#### DOCUMENT TEXT
Prof. Sam Lehman-Wilzig – The Future of Israel’s Viability & Vitality (7): Learning & Adaptability
This is the last of the seven central elements underlying national flourishing that I have analyzed these past weeks (see this for the introductory list: https://israelseen.com/prof-sam-lehman-wilzig-the-future-of-israels-viability-and-vitality-1/). In this essay I will analyze the extent to which Israel constitutes a “Learning & Adapting Society.”
Political culture can last a long time – in the case of the Jewish People, even millennia. For two thousand years Jews have adapted to fast-changing environments, most not very salutary from their perspective. Of course, not all Jewish history was “lachrymose” (as Prof. Salo Baron famously noted in his multi-volume Social and Religious History of the Jews), but it certainly had more thorns than roses. Even so, how and why did they manage to survive and even flourish? In a word: education. With the Second Temple’s destruction in 68 CE, the rabbis turned away from Temple sacrifice to religious education (and prayer) as Judaism’s core value. However, literacy is transferable; even if the original goal was to read and write for religious learning and prayer, such literacy (almost universal among Jewish males) enabled them to work in “high-level” professions: education, medicine, trade & commerce, etc. These were virtual skills to be taken anywhere when exile or escape necessitated moving elsewhere. In short, for many hundreds of years Jews honed their ability to be analytical, improvisational, intellectual, original, dialectical, and creative – all in all, to think “out-of-the-box.”

#### RECORD EXCERPTS
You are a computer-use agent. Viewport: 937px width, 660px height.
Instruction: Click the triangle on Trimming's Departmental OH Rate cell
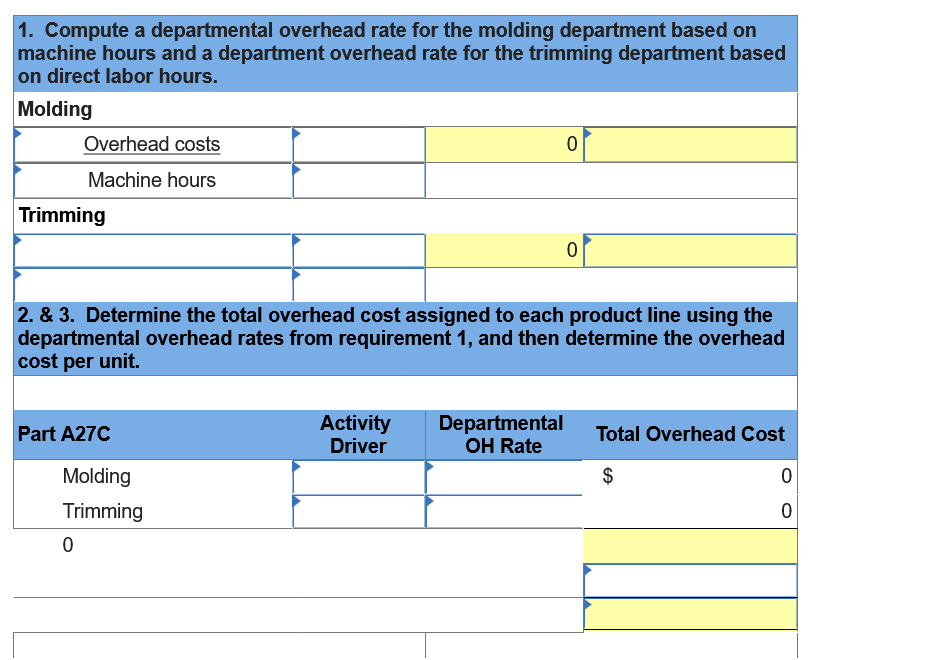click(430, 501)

* * *

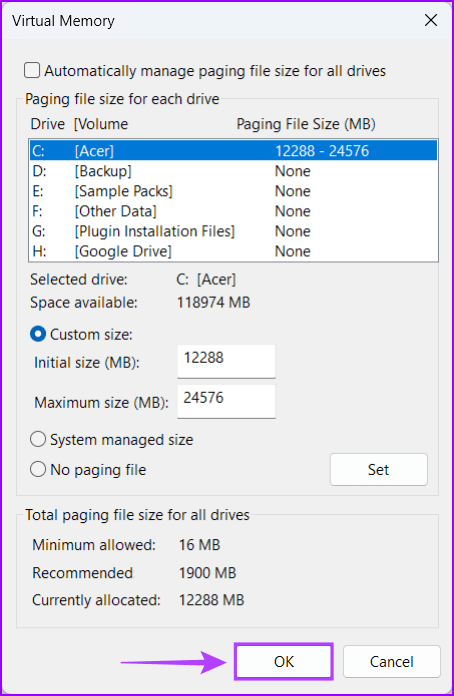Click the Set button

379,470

#### PROBLEM TO WORK ON
Answer these about the essay on Israel's learning and adaptability:
(a) How many central elements of national flourishing does the author analyze in the series, and which one is this essay about?
(b) In what work did Prof. Salo Baron make the point the essay cites?
(c) What one word does the essay give for how Jews managed to survive and even flourish?
Answer using only the essay on Israel's learning and adaptability.

#### SOLUTION TO THIS EXERCISE
(a) Seven; this essay covers the last one, Israel as a "Learning & Adapting Society."
(b) His multi-volume Social and Religious History of the Jews.
(c) Education.